Maybe some theorie first, so everybody can understand it:
There's a Windows Function called LoadLibrary, which allows you to inject Dynamic Linked Librarys (.dlls) into a target Process, so you can let a specific process run your own code without having access to the source code. Also you can hook, rewrite and call functions...
Since LoadLibrary is a WindowsAPI Function every Process could hook this function. So basicly what Anti-Cheat Systems do here is:
IF LoadLibrary is called they check into which process it is loaded, if it is loaded into the Process the Anticheat tries to prevent from beeing injected, it bans you.
ManualMapping is a way to Inject Librarys without calling LoadLibary. Since the Anticheat doesn't exactly know which process/function is doing the injecting part, it cannot be hooked...
ManualMapping was developed by a talented individual called Darawk to prevent Warden from detecting his DLL's in Diablo2
Is it still detectable:
YES the original method is detectable by taking a look @image_sections_table.
But you can prevent your dll from beeing detected by not sending the PE-Header for example...

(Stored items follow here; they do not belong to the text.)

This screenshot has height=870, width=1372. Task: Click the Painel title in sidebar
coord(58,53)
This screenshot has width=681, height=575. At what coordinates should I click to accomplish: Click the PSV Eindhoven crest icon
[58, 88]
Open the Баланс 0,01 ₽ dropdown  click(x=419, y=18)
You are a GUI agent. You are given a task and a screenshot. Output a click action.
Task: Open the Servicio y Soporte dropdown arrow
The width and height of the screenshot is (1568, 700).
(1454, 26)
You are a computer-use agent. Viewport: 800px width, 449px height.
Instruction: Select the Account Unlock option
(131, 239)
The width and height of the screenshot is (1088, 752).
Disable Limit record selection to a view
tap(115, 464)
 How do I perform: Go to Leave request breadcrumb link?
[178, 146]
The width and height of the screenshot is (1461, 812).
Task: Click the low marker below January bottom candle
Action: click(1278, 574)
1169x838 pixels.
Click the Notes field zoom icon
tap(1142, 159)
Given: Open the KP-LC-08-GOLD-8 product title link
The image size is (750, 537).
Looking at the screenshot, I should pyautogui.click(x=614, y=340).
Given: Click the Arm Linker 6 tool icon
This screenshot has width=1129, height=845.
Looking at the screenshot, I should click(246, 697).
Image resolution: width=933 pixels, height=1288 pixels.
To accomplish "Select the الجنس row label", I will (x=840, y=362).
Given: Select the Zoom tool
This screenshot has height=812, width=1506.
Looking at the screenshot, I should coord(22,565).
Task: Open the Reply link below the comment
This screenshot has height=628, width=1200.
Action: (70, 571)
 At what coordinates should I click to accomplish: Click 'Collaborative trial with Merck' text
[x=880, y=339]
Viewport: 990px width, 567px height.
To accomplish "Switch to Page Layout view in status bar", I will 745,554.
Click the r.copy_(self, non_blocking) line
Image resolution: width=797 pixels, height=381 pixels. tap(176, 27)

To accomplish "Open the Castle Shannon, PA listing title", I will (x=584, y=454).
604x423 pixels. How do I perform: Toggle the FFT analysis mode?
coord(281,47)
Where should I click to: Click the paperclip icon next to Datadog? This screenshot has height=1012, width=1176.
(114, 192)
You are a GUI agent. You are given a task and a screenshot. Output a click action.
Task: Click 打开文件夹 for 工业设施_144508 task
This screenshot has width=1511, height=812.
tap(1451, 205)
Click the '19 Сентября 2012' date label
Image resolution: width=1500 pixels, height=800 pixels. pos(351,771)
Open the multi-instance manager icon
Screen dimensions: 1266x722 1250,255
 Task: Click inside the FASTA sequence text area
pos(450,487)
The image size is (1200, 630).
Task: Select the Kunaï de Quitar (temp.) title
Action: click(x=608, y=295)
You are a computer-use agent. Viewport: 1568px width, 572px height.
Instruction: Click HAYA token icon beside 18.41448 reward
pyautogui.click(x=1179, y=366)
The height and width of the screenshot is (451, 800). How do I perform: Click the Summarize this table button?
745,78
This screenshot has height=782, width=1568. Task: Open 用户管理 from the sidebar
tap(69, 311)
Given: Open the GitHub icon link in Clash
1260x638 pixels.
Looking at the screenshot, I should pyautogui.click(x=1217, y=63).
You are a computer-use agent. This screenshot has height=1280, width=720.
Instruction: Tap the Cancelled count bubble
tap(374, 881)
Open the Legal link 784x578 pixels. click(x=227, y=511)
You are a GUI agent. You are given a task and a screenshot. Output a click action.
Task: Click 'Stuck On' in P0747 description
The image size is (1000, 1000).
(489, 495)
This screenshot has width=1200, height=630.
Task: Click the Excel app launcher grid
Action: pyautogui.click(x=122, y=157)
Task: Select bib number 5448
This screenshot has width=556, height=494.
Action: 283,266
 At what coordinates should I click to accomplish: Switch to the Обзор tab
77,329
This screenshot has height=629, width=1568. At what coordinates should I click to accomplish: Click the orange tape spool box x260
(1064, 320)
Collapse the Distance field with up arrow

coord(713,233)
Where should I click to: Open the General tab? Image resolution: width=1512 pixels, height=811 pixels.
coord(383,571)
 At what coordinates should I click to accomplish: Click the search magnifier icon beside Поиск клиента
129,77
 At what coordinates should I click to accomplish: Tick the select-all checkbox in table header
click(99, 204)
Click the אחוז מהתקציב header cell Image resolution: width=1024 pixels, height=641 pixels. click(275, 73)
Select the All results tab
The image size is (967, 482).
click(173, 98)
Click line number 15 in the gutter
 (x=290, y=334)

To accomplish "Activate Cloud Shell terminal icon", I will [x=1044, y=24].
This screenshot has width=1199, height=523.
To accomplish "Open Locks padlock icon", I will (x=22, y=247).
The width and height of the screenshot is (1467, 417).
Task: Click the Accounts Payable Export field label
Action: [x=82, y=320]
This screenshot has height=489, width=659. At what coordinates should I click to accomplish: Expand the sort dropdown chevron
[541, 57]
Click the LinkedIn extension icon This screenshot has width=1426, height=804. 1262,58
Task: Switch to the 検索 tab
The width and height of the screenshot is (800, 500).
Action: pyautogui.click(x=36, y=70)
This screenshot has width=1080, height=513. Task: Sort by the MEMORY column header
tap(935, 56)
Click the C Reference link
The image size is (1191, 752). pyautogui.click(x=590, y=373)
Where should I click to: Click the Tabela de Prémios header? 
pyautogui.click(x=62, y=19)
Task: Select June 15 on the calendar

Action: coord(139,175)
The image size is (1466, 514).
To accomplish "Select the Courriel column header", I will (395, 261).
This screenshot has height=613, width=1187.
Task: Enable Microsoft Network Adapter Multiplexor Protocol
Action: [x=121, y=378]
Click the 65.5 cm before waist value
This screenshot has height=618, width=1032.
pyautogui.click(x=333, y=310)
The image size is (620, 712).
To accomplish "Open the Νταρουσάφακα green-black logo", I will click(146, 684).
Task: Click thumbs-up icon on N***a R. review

Basically the Steps to inject your dll undetectable are:
1. Allocate space for the module in the remote process
2. fix imports
3. fix relocs
4. Map the sections into the remote process
5. call entry point of your DLL
Here is some code I threw together really quickly (still sending the PE-HEader and such stuff):
It does Inject a basic library without any problems, but there's a problem with the imports/relocs... So you cannot inject a DirectX dll... I don't know what I'm doing wrong... I tested it using this dll included in this post (test_module.dll (it shows a messageBox saying Injected if the dll was injected successfully).
Personally I think it would be a great thing if you posted the video, it would help a lot of people, who cares about your accent, as long as its understandable, it doesn't matter. Your doing this to help people out, so if they dont listen to it, its their loss.